I stared into her emerald eyes, not wanting to lose the connection. The fact of the matter was that I was toying with her heart, and instead of it hurting her, it was hurting me. It was as if this girl read like a book, and knew exactly what I was going to try. And that was something I quite admired about her.

"Yeah, sure. Whatever you say," I reluctantly murmured, swallowing lightly to get the lump out of my throat. I turned around and began to walk towards her room's exit, the stinging irritation not going away.

I paused at her door frame, and almost ran back into her arms. If it wasn't for the scoff of regret I just pushed out, it would have been over.

I had no intention of loving this girl, but it was just painful to try and flirt with her with no consequence.

I had no problem harmlessly grabbing girls' hearts, and then keeping them on hold for a while, but still. It was as if she was the only one I genuinely wanted as a friend, and not just another concubine of one of my many experiments. I couldn't explain the feeling exactly, but it was something weird, and out of place.

I shook my head and let out a heavy sigh. As I walked down the stairs of her house, I shut my eyes with guilt, wishing this moment never happened.

My hand reached the door handle of the entrance to her complex, and I looked back up at the stairs. With regret filling up in my heart, I opened the door, and exited Miya's place.

With the loud bang signifying that I had left her all alone once again, I smacked my hands on the sides of my face. I usually never felt any guilt for flirting with someone, but with her, it just felt cruel.

I didn't like her in any romantic way, even though I sent semi-clear signs that I was interested in her. I knew she was smart enough to figure out what type of person I am, but still, I felt the remorse of toying with her. And that was weird. Crazy weird.

I wiped the awkward feeling off my shoulders, and stood up straight. All she was to me was a tutor for English, and nothing more. Granted, also a potential friend that I wanted, but for now we were just acquaintances. At least, that's what she was thinking, if I guessed. I already considered us friends, but if she didn't, I'd go by her words.

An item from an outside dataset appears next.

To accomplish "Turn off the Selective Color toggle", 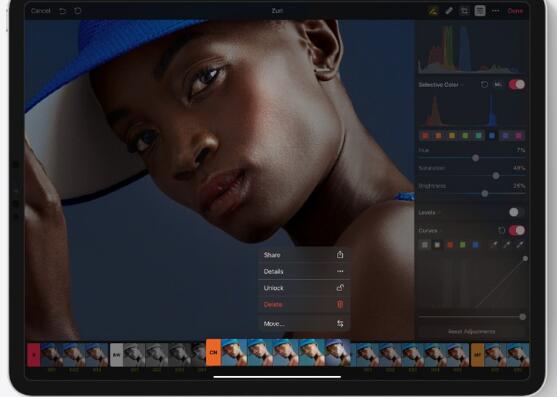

I began the walk back to my own house, and pulled my phone out of my bag. It was still bizarre that she didn't take it away from me, but I was never on it at her place. The fear of someone going through my messages and recent calls was something I couldn't trust, even with my own mom.

Yep. I sure was paranoid.

I pressed the home button quickly, and grinned as the screen glowed the familiar white colour I loved. However, what made this moment even better was the message displayed on the notification center, which made a bright grin form on my lips.

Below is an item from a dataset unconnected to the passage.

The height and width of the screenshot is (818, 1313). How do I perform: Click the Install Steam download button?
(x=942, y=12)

I pumped my fist in the air, a satisfied smirk sliding onto my face. The girl I had exchanged numbers with from last December's Korean Exchange Program had finally responded to my message from a few days ago, and I was positively ecstatic.

She was staying here for seven months, leaving somewhere in June. I met her last month during my nephew's volleyball camp, and never wanted someone's number that badly.

I mean, not only was she drop dead gorgeous, but she was also interested in volleyball from what I could tell. Well, she was picking up her house family's son from practice, and I ran into her.

We talked for a bit, and I was lucky enough to catch her name. Lisa.

God, what a perfect name for someone like her. She truly was someone that I definitely fell head over heels for in less than a day, so I had to ask for her number.